ISO and IEC maintain terminological databases for use in standardization at the following addresses:
- ISO Online browsing platform: available at https://www.iso.org/obp
- IEC Electropedia: available at http://www.electropedia.org/
3.1 branch
In the context of version control systems, a branch is a parallel line of development that stems from the main line (commonly known as the "main" or "master" branch). It allows developers to isolate their work for a particular feature or bug fix without affecting the main line of development. Once the work is complete and tested, it can be merged back into the main branch.
3.2 git
Git is a distributed version control system created by Linus Torvalds in 2005. It allows teams of programmers to work on the same code base without overwriting each other's changes. Git is known for its speed, data integrity, and support for distributed, non-linear workflows.
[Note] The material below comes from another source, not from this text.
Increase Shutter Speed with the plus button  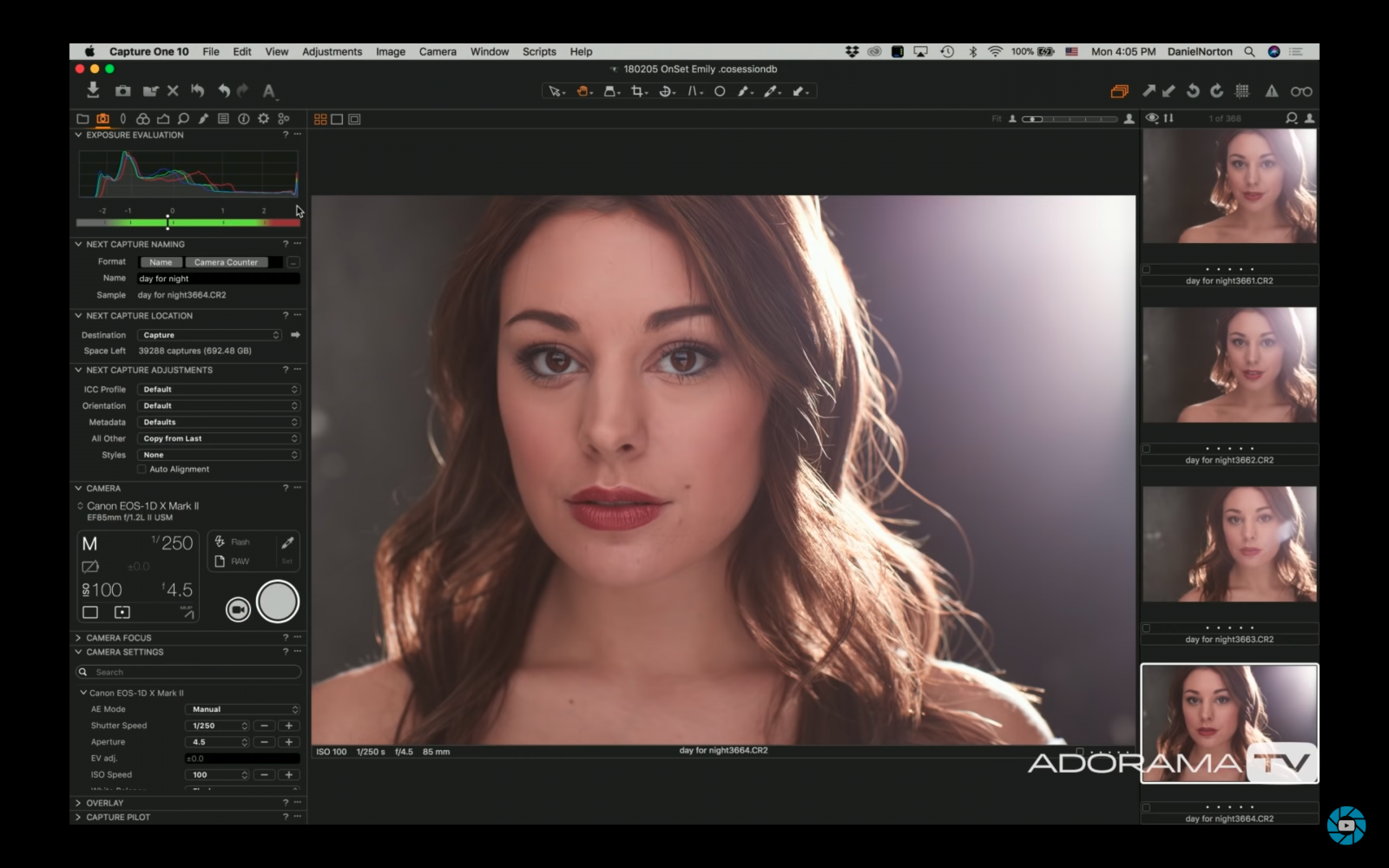(x=287, y=726)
Each Git directory on every computer is a full-fledged repository with complete history and version tracking abilities, independent of network access or a central server.
3.3 hierarchical file system
A hierarchical file system is a method of organizing and managing files in a computer where data is stored hierarchically. It uses directories (or 'folders') to organize files into a tree structure. Each directory can contain more files and directories, thus forming a hierarchical structure.
3.4 intrinsic identifier
An identifier that can be computed directly from the object that it identifies, without needing access to a registry. Typical examples are cryptographically strong hashes.
3.5 repository
In the context of version control systems, a repository is a storage location for software development artifacts including but not limited to source code, build scripts, and documentation. It often includes metadata about the stored items, such as version number, author, and date of the last modification. Repositories can be local or remote and are managed by version control systems like Git.
3.6 SHA1
SHA-1 (short for "Secure Hash Algorithm 1", also stylized as "SHA1") is a hash function that takes as input a sequence of bytes and produces a 160-bit (20-byte) hash value. The returned value is called SHA1 checksum, or simply SHA1 when there is no risk of ambiguity between the function and the returned value. A detailed description of how to compute SHA1 is available in RFC-3174.
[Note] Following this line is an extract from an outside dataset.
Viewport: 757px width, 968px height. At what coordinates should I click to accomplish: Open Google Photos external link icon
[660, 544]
In the wake of the Shattered attack of 2017 (see paper: Stevens2017Shattered), it is now possible to produce collision-prone files that are different but return the same SHA1 checksums. It is however possible to detect, during SHA1 computation, such SHA1-colliding files using counter-cryptanalysis (see paper: Stevens2013Counter).
As collision-prone files are problematic from the point of view of unequivocal identification and integrity verification, the SWHID standard takes measures to avoid that such files are referenced using only SHA1 checksums.
For the purpose of this specification document, the SHA1 function is therefore considered to be a partial function, that only returns a value when a Shattered-style collision is not detectable using the techniques described in Stevens2013Counter and the reference implementation of it available at https://github.com/cr-marcstevens/sha1collisiondetection (version stable-v1.0.3
, corresponding to Git commit ID 38096fc021ac5b8f8207c7e926f11feb6b5eb17c
).
When such a collision is detected during SHA1 computation, no SHA1 can be obtained for the object in question and hence, depending on the context, a valid SWHID might not exist for it.
Note that in most cases SHA1 in this specification are computed on objects after adding specific headers to them, making "trivial" collision-prone files still perfectly valid and hence referenceable using SWHIDs.
3.7 version control system
A version control system (VCS), also known as source control or revision control, is a software tool that helps manage different versions of software development artifacts. It keeps track of all changes made to the code, allows multiple developers to work on the same codebase, and provides mechanisms for merging changes, reverting changes, and the branching and merging of code. Examples include Git, Mercurial, and Subversion.
3.8 software artifact
A software artifact, also referred to as a digital artifact and a software object, represents a distinct entity identifiable by a SWHID. This entity can be as granular as a single line of code within a source file or as expansive as an entire codebase comprising multiple source files. In addition to source files, a software object can also be a binary file resulting from code compilation or multiple binary files linked together to produce an executable file.
3.9 metadata
Within the context of this specification, metadata refers to supplementary information associated with a software object. It serves to provide a deeper understanding of the object by detailing attributes such as the programming language used, its functionality, or its dependencies. Metadata can also enumerate the individuals involved in the software's development, elucidate its licensing terms, offer a record of version history, and more. Essentially, metadata encapsulates the broader context, provenance, and attributes of the software object, ensuring a comprehensive understanding of its nature and purpose.
3.10 UNIX epoch
The UNIX epoch is a time reference point that denotes the precise moment at 00:00:00 Coordinated Universal Time (UTC) on 1 January 1970. In UNIX-based systems, time is often represented as the total number of seconds that have transpired since this specific moment. This convention is widely used in computing for time-stamping and date-time representations.